Nazarbayev, 2015’in aralık ayında Abiş’i Ulusal Güvenlik Komitesi’nin (KNB) birinci başkan yardımcılığına terfi ettirdi.
Abiş, Kazakistan’ın iç istikrarı ve ulusal güvenliği için oldukça tehlikeli kabul edilen siyasal İslamcı Müslüman Kardeşler’in bilindik bir taraftarıydı.
Bir Twitter hesabı, Abiş’in bugün [8 Ocak] Almatı’da gözaltına alındığını iddia ediyor.
Kazakistan’ın istihbarat ve güvenlik teşkilatı olan Ulusal Güvenlik Komitesi’nin eski başkanı Kerim Mesimov, vatana ihanet suçlamasıyla 6 Ocak’ta tutuklandı.
Almatı’da yaşayan insan hakları aktivisti Galım Agelyov, protestocu kalabalığın alelade hükümet muhalifleri ve öğrenciler değil, suç çeteleri ve adi haydutlar gibi göründüğünü fark etti.
Arman Cumageldiyev, ülkenin en tanınmış çetecilerinden biri olur ve ardında kamu binaları yanarken konuşmalar yaptı. İçişleri Bakanlığı, dün [7 Ocak] 5 cürümüyle birlikte tutuklandığını duyurdu.
Rusya’dan güvenlik konusunda yardım talep edildi ve perşembe günü geldi. Kazakistan eski Sovyetler Birliği’nin bir parçasıydı ve Rusça, 18 milyonluk petrol zengini ülkede konuşulan iki resmi dilden biri. Tokayev, Rus yardımının yanında Kazak güvenlik güçleri asayişi yeniden tesis ederken koruma sağlamak üzere barış gücü gönderen Kolektif Güvenlik Antlaşması Örgütü’nden (KGAÖ) de yardım talep etti.
Kazakistan’daki ayaklanma ile Suriye’deki Mart 2011 ayaklanması arasında benzerlikler görülebilir.
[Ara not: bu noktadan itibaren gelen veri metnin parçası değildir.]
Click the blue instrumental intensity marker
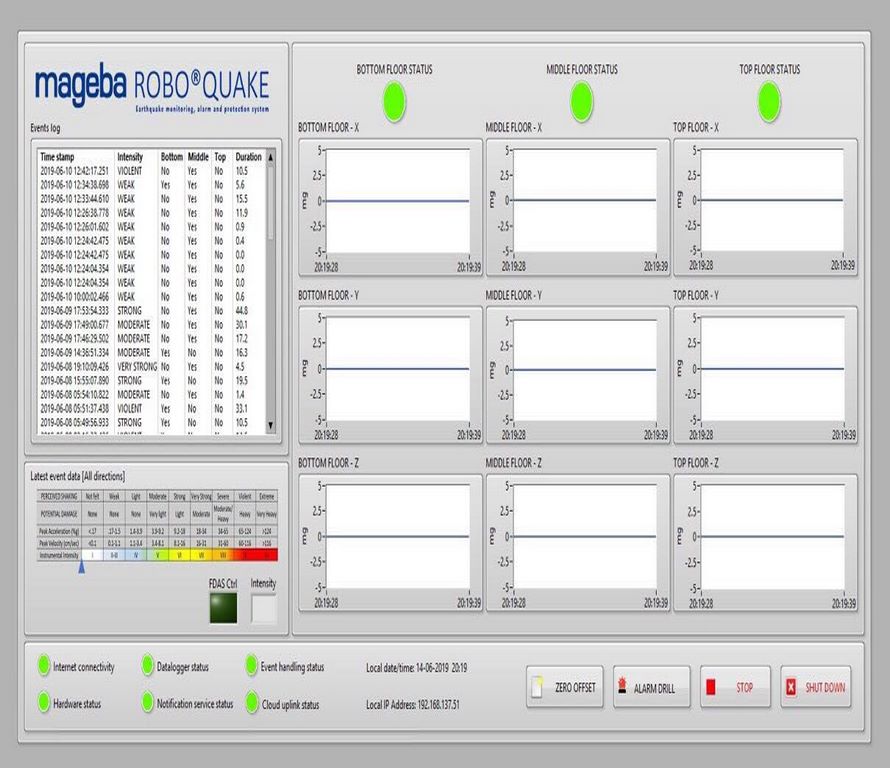 [81, 567]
Her iki vakada da örgütlü protestocular hızlı bir biçimde ortaya çıktı, ihtilafta pay sahibi olmaması gereken yabancıları da içeriyordu ve en başından beri polisler hedef alındı ve öldürüldüler. Suriye örneği, “rejim değişikliği” maksatlı bir ABD-NATO harekatıydı.
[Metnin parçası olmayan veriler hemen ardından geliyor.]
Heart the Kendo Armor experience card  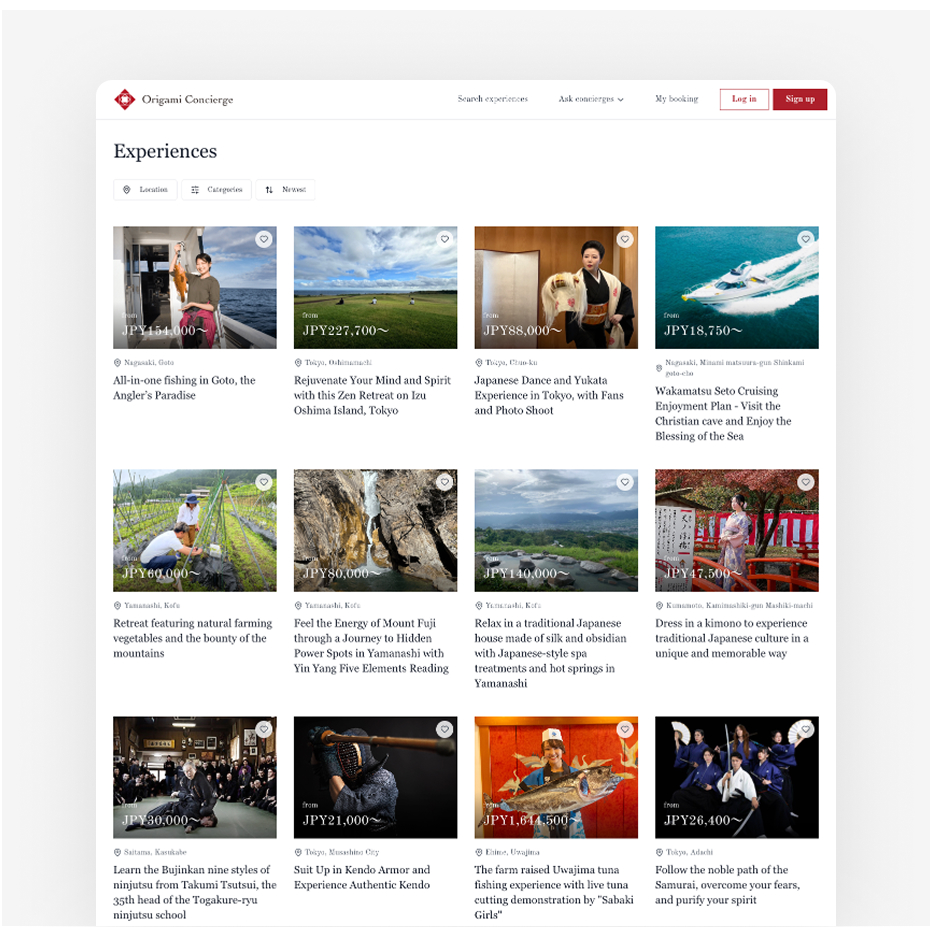tap(444, 729)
Suriye’de Batı medyası ve yabancı savaşçılardan istifade edilmişti; Devlet Başkanı Tokayev, “sözde özgür medyayı” ve “yabancı şahsiyetleri” Kazakistan’da işlenen suçların ortağı olmakla itham etti.
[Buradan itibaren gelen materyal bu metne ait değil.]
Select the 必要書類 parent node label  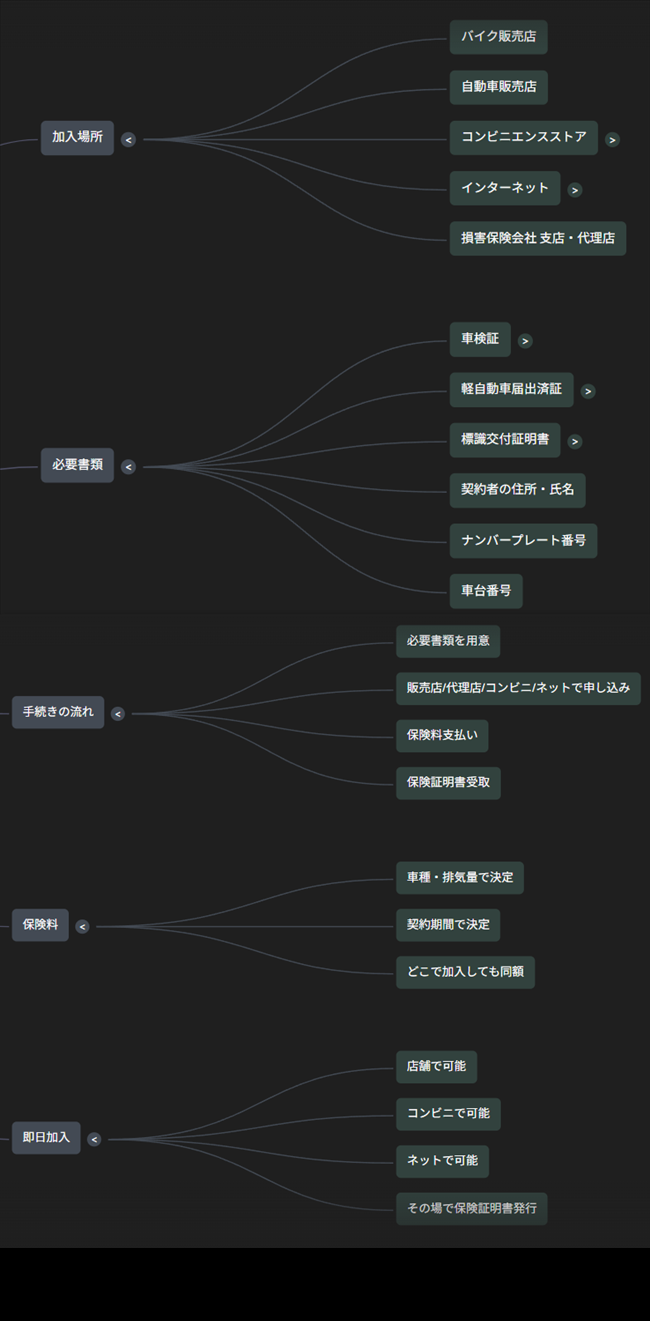point(77,465)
Polisler öldürülüyorsa bu, protestocuların ne silahsız ne de barışçıl oldukları anlamına gelir. Bu Washington ya da Londra’da yaşansaydı, yerli terörist olarak nitelendirileceklerdi ve güvenlik güçleri, şiddeti bastırmaya ve kamu güvenliğini yeniden tesis etmeye çalışacaktı. Ne var ki, ABD Dışişleri Bakanı Antony Blinken, karmaşanın arkasında ne olduğu konusunda önce kafası karışık gibi göründü, ancak Rusya’ya iftira atmakta hiç vakit kaybetmedi.
Kazakistan’da polislerin kafasının kesilmesi bize radikal İslamcı teröristler olan ve daha sonra El Kaide ve IŞİD’e dönüşen “Özgür Suriye Ordusu”nu (ÖSO) anımsatıyor. ÖSO örneği, para ve silah dağıtan merkezi komuta üssü Türkiye’de bulunan bir ABD-CIA programıydı.
Devlet Başkanlığı Basın Sözcüsü Berik Uali, bugün [8 Ocak] 10 Ocak’ın son hadiselerde hayatını kaybeden çok sayıda kurban için ulusal yas günü ilan edildiğini açıkladı.
Pek çok uzman, Müslüman Kardeşler terör örgütü olarak biçimlenen radikal İslam’ın Kazak güvenlik kurumlarının liderliğine sızmasının, son dönemde ve daha önce Libya, Mısır, Tunus, Suriye ve Türkiye’de insanların hayatlarına mal olan terör ve şiddetin kaynağı olup olmadığını sorgulamakta.